Please state how many lines below include the word "computer"; the reply should be the number only.

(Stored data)
* * * * * * *

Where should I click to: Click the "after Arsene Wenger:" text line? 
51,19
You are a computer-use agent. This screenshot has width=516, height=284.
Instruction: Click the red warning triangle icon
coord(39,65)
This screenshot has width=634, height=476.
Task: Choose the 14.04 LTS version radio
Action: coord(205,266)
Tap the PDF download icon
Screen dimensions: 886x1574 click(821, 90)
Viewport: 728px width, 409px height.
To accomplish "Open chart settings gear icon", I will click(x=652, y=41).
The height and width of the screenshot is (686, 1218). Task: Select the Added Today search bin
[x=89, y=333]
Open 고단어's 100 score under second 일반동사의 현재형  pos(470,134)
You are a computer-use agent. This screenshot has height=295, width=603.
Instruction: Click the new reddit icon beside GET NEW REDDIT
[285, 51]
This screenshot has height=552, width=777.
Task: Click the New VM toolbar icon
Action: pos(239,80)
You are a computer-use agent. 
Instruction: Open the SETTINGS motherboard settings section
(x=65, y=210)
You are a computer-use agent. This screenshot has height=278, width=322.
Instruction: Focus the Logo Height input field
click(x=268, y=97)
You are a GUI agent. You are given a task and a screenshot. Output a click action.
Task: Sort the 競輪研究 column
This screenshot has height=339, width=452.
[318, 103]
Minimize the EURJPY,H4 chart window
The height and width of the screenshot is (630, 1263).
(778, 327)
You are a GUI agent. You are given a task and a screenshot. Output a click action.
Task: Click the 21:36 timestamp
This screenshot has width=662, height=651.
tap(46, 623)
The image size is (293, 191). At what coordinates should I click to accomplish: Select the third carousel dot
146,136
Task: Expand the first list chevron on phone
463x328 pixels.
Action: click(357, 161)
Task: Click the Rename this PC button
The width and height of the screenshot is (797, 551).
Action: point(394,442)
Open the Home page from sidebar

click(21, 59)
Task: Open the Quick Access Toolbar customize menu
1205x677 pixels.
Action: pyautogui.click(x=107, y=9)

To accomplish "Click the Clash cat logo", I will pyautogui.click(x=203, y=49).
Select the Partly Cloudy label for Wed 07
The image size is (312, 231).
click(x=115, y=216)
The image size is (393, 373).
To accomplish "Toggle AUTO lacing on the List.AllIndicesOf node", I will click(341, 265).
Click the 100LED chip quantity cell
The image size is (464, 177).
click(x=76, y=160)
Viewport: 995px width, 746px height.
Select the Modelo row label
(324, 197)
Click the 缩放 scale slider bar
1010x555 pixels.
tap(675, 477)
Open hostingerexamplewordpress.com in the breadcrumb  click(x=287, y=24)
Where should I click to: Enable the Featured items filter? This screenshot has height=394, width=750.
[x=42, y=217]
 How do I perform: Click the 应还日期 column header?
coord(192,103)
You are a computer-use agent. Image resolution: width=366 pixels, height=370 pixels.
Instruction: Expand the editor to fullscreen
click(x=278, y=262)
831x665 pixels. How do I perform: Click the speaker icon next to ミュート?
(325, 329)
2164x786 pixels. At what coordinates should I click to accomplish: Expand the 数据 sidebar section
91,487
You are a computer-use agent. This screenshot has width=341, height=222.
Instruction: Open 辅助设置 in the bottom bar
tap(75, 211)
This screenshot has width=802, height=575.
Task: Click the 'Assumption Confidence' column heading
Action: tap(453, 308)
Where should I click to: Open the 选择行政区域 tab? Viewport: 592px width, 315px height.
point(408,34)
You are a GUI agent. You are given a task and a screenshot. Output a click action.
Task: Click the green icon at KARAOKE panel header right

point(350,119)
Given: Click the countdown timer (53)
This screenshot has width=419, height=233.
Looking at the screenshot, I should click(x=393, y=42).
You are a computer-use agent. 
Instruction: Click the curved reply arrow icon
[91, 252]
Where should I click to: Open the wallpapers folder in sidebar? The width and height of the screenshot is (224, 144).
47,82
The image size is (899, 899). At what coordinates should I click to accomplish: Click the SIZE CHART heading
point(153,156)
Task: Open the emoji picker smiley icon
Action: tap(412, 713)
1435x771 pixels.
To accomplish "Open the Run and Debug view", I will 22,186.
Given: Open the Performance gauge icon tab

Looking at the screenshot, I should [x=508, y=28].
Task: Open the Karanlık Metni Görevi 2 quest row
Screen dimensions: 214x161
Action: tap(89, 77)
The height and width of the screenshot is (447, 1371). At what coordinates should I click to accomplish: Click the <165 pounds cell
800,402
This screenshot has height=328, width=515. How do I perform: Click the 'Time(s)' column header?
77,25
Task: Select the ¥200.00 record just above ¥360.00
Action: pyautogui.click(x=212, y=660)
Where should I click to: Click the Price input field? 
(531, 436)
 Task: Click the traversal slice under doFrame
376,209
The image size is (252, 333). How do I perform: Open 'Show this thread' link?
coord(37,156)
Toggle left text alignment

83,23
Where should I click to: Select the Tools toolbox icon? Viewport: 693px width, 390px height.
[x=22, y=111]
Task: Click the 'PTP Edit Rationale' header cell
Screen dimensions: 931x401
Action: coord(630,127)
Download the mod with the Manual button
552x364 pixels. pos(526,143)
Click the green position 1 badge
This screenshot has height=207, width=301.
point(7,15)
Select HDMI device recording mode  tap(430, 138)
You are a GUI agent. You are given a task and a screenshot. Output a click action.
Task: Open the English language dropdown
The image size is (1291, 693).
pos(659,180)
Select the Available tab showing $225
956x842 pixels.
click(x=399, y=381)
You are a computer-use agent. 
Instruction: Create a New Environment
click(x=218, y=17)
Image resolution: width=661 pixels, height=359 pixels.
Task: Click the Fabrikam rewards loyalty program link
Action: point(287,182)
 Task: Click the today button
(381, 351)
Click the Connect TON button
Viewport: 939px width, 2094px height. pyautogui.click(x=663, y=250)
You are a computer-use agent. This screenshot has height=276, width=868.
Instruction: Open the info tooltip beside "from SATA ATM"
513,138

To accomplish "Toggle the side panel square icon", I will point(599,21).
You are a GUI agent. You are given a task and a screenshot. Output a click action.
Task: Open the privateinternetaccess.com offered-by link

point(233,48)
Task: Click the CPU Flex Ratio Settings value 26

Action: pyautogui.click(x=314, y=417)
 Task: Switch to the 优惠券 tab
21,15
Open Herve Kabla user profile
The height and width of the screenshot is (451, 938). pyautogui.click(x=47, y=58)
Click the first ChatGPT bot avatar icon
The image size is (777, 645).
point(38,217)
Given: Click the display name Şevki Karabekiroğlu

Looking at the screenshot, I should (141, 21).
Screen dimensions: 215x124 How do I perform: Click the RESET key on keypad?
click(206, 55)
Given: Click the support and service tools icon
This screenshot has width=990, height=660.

* * * * * * *

- **OUTPUT OF THE EXERCISE**
9